Mümkünse ya da mümkün değilse.

Mümkünse ..., değilse ....

*Mümkünse* en iyisinden, mümkünse dört adet, *değilse* iki de kurtarır.


----------



## Rallino

Oops Adam S. was faster. I don't know if you meant that usage though. But as I understood your question:

actually a little context would do, however, in spoken language this rule would help you a lot:

take the if clause, make it a question, and add the rest of your sentence.

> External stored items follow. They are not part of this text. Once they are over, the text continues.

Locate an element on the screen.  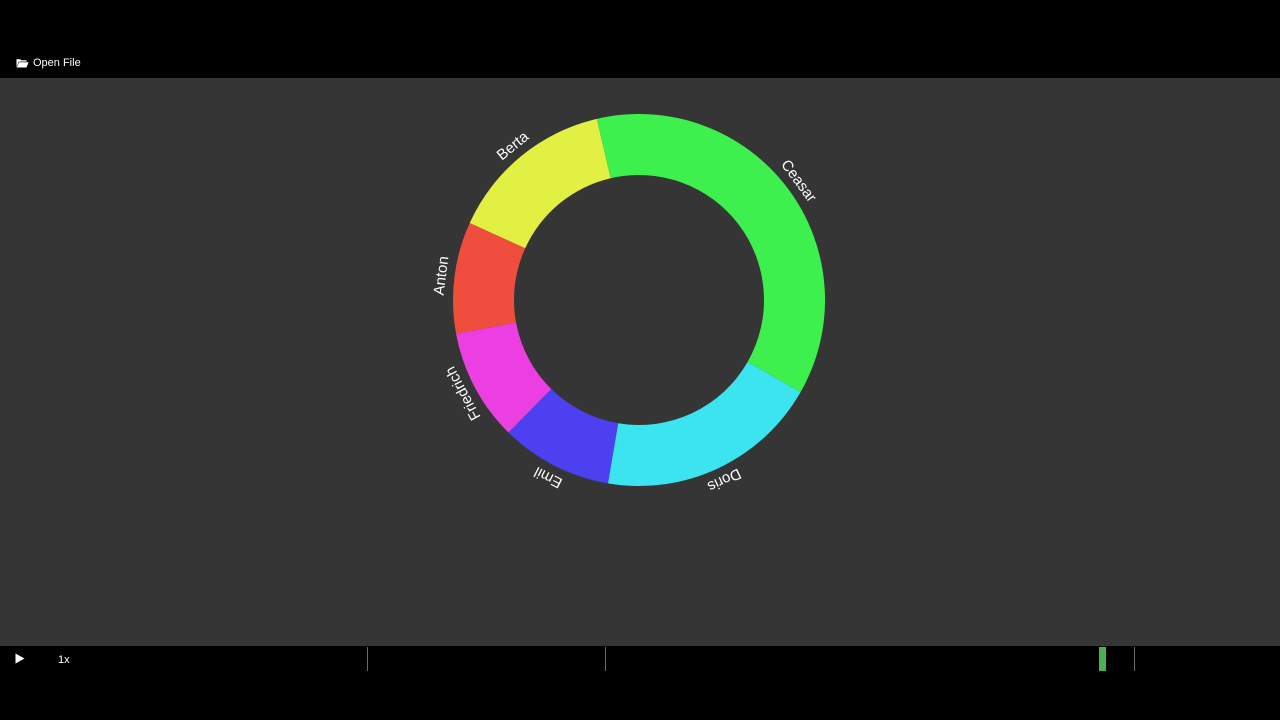
open-file-button: Open File is located at coordinates (48, 63).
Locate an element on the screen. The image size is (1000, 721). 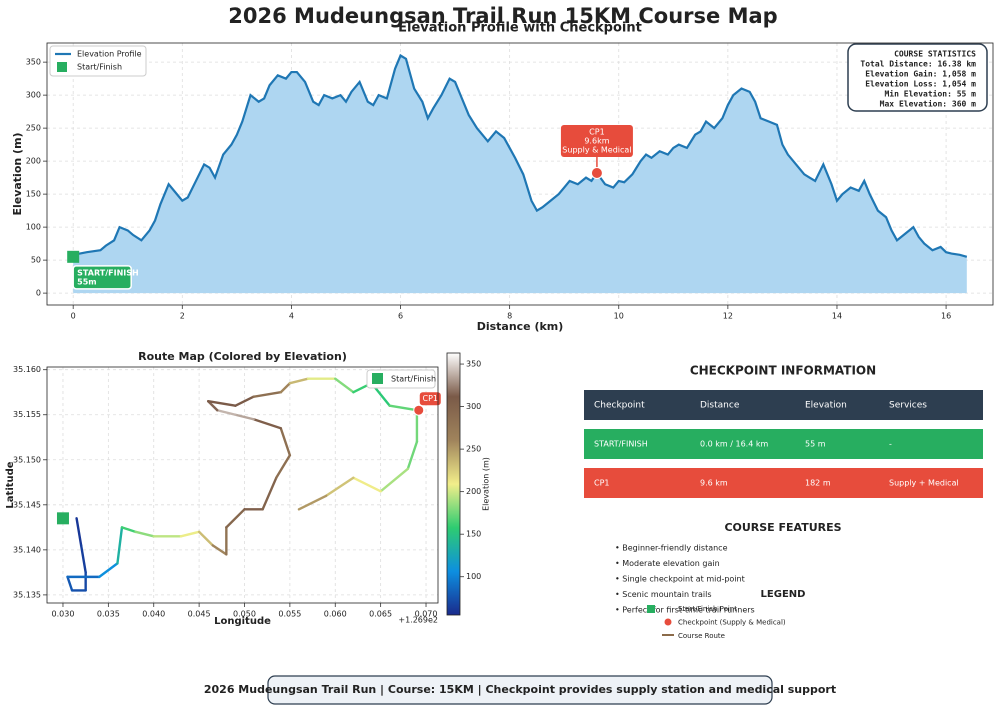
start-marker is located at coordinates (62, 518).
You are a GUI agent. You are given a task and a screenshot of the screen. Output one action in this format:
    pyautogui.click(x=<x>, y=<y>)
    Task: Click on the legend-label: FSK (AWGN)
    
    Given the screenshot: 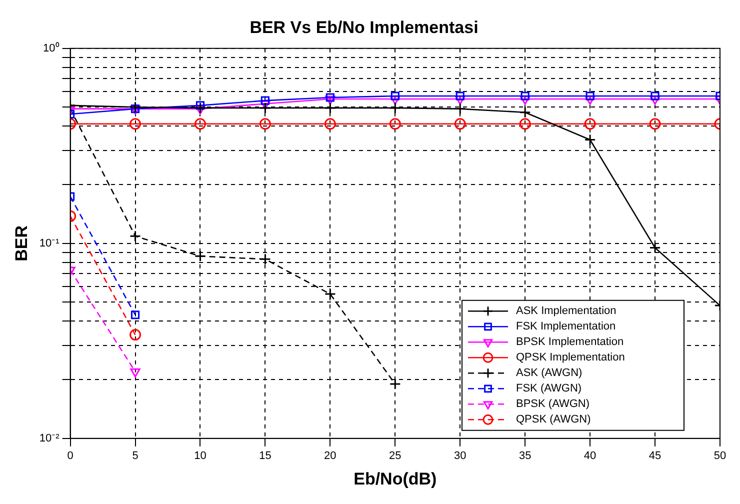 What is the action you would take?
    pyautogui.click(x=549, y=388)
    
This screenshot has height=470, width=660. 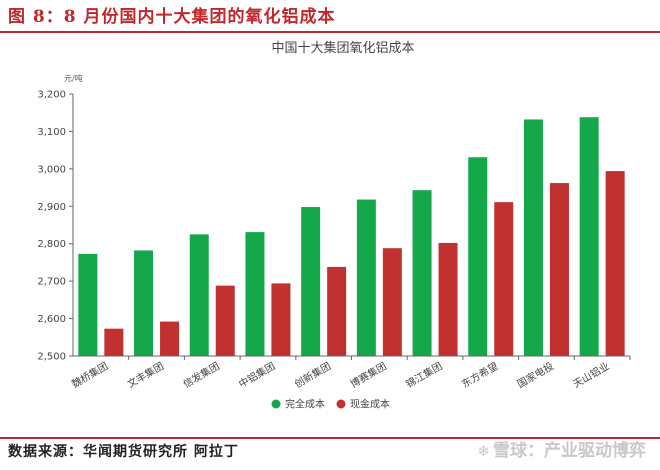 What do you see at coordinates (330, 404) in the screenshot?
I see `legend: 完全成本 现金成本` at bounding box center [330, 404].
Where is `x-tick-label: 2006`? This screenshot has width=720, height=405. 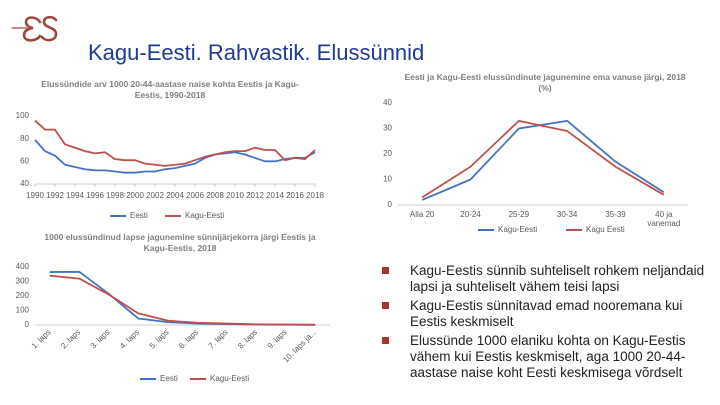 x-tick-label: 2006 is located at coordinates (195, 196).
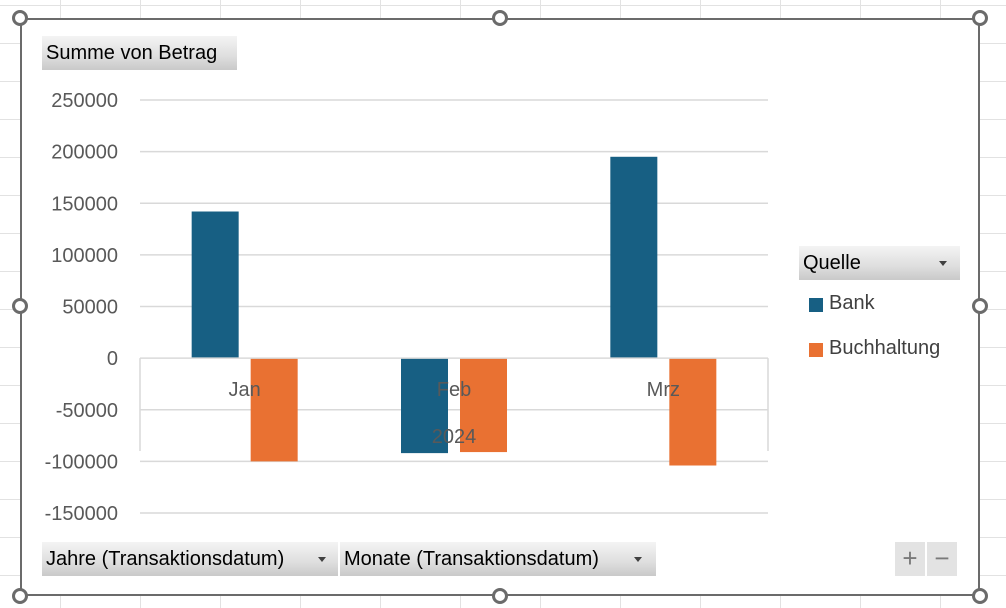 The height and width of the screenshot is (608, 1006). What do you see at coordinates (90, 308) in the screenshot?
I see `y-tick-label: 50000` at bounding box center [90, 308].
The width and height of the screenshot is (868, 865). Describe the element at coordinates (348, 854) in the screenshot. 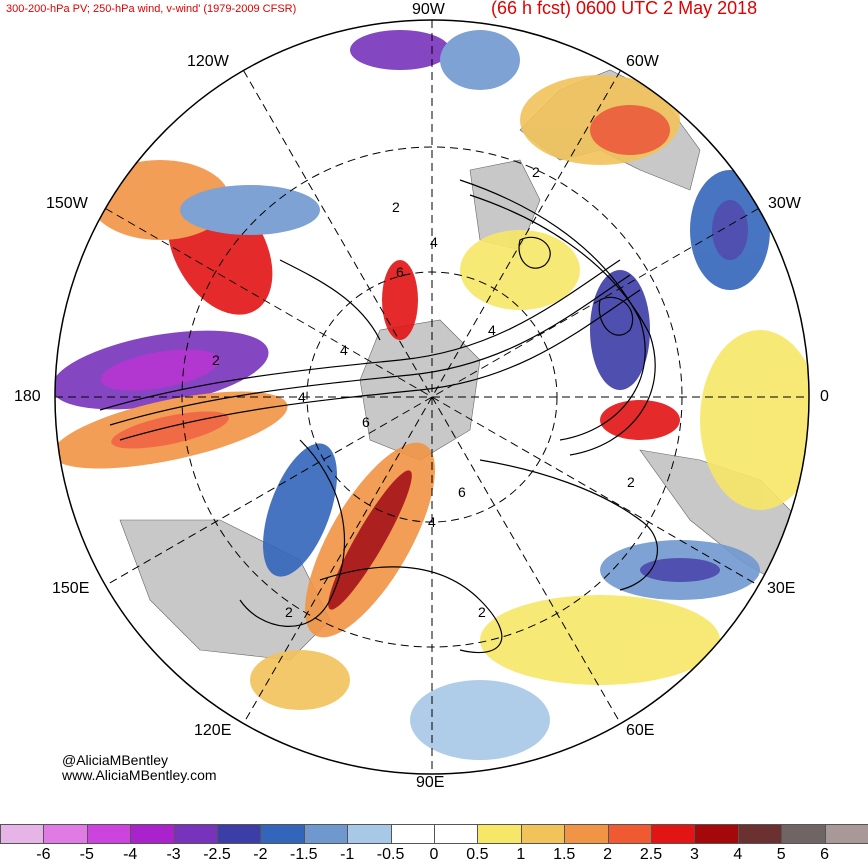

it is possible.   this is our if clause.

= mümkün.

make it a question.

mümkün mü

I don't know if it's possible.

mümkün mü bilmiyorum.

I don't know if it's possible or not.

mümkün mü değil mi bilmiyorum.


In written language I don't think I'd write it this way, and I'd need a context in order to give you the exact translation, but in daily language it's a useful method. ^^


----------



## hasansabri

mümkün mü değil mi?


----------



## Volcano

*Olabilir mi, olamaz mı ?*


----------



## Revontuli

Hi cyaxares,

Can you please provide some context?


----------



## tulpan

I would also translate it as:

"Mümkün olup olmadığı(nı)"

For example:

1. We will let you know tomorrow if it is possible or not.


   Mümkün olup olmadığını biz size yarın bildireceğiz.


----------